RNA structure modulates Cas13 activity and enables mismatch detection.

The RNA-targeting CRISPR nuclease Cas13 has emerged as a powerful tool for applications ranging from nucleic acid detection to transcriptome engineering and RNA imaging 1-6 . Cas13 is activated by the hybridization of a CRISPR RNA (crRNA) to a complementary single-stranded RNA (ssRNA) protospacer in a target RNA 1,7 . Though Cas13 is not activated by double-stranded RNA (dsRNA) in vitro , it paradoxically demonstrates robust RNA targeting in environments where the vast majority of RNAs are highly structured 2,8 . Understanding Cas13's mechanism of binding and activation will be key to improving its ability to detect and perturb RNA; however, the mechanism by which Cas13 binds structured RNAs remains unknown 9 . Here, we systematically probe the mechanism of LwaCas13a activation in response to RNA structure perturbations using a massively multiplexed screen.

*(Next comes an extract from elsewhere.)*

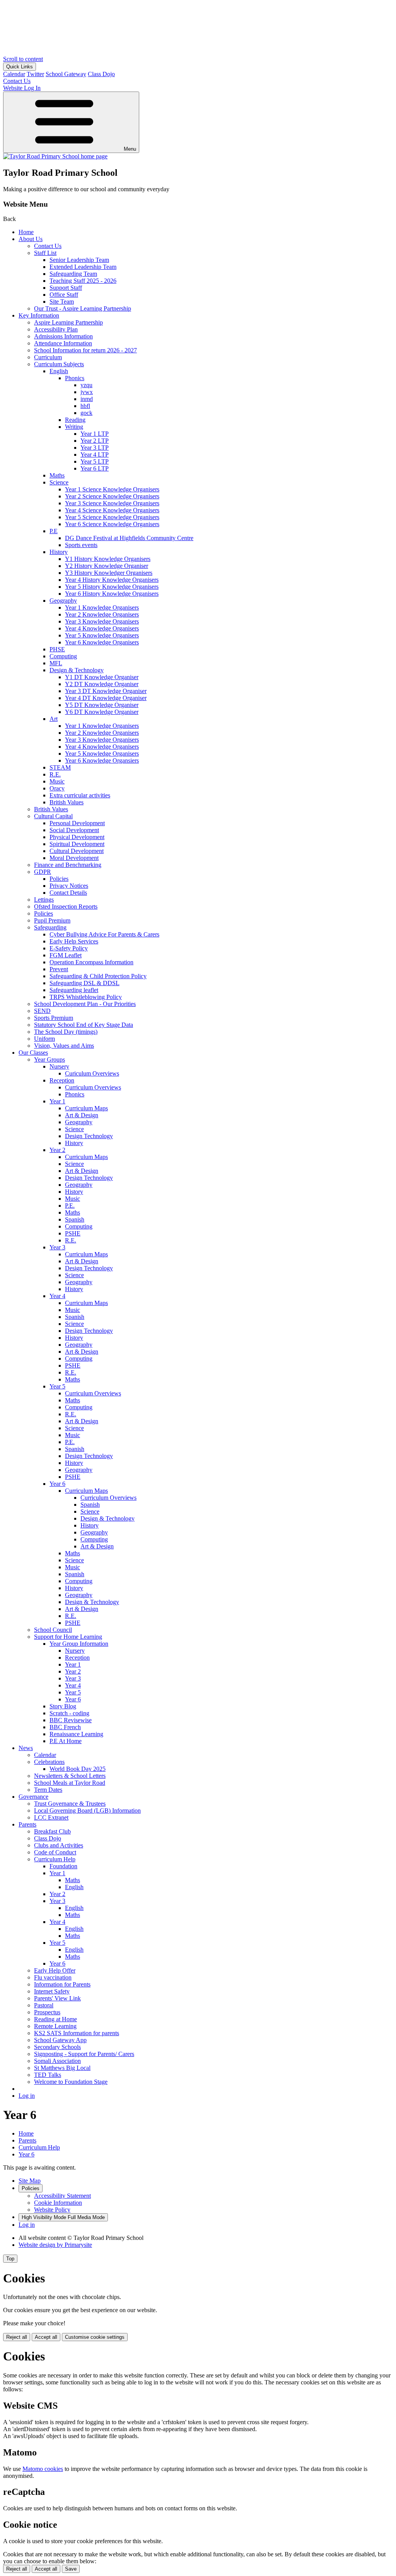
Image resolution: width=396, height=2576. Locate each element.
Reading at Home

We find that there are two distinct sequence-independent modes by which secondary structure affects Cas13 activity: structure in the protospacer region competes with the crRNA and can be disrupted via a strand-displacement mechanism, while structure in the region 3' to the protospacer has an allosteric inhibitory effect. We leverage the kinetic nature of the strand displacement process to improve Cas13-based RNA detection, enhancing mismatch discrimination by up to 50-fold and enabling sequence-agnostic mutation identification at low (<1%) allele frequencies. Our work sets a new standard for CRISPR-based nucleic acid detection and will enable intelligent and secondary-structure-guided target selection while also expanding the range of RNAs available for targeting with Cas13.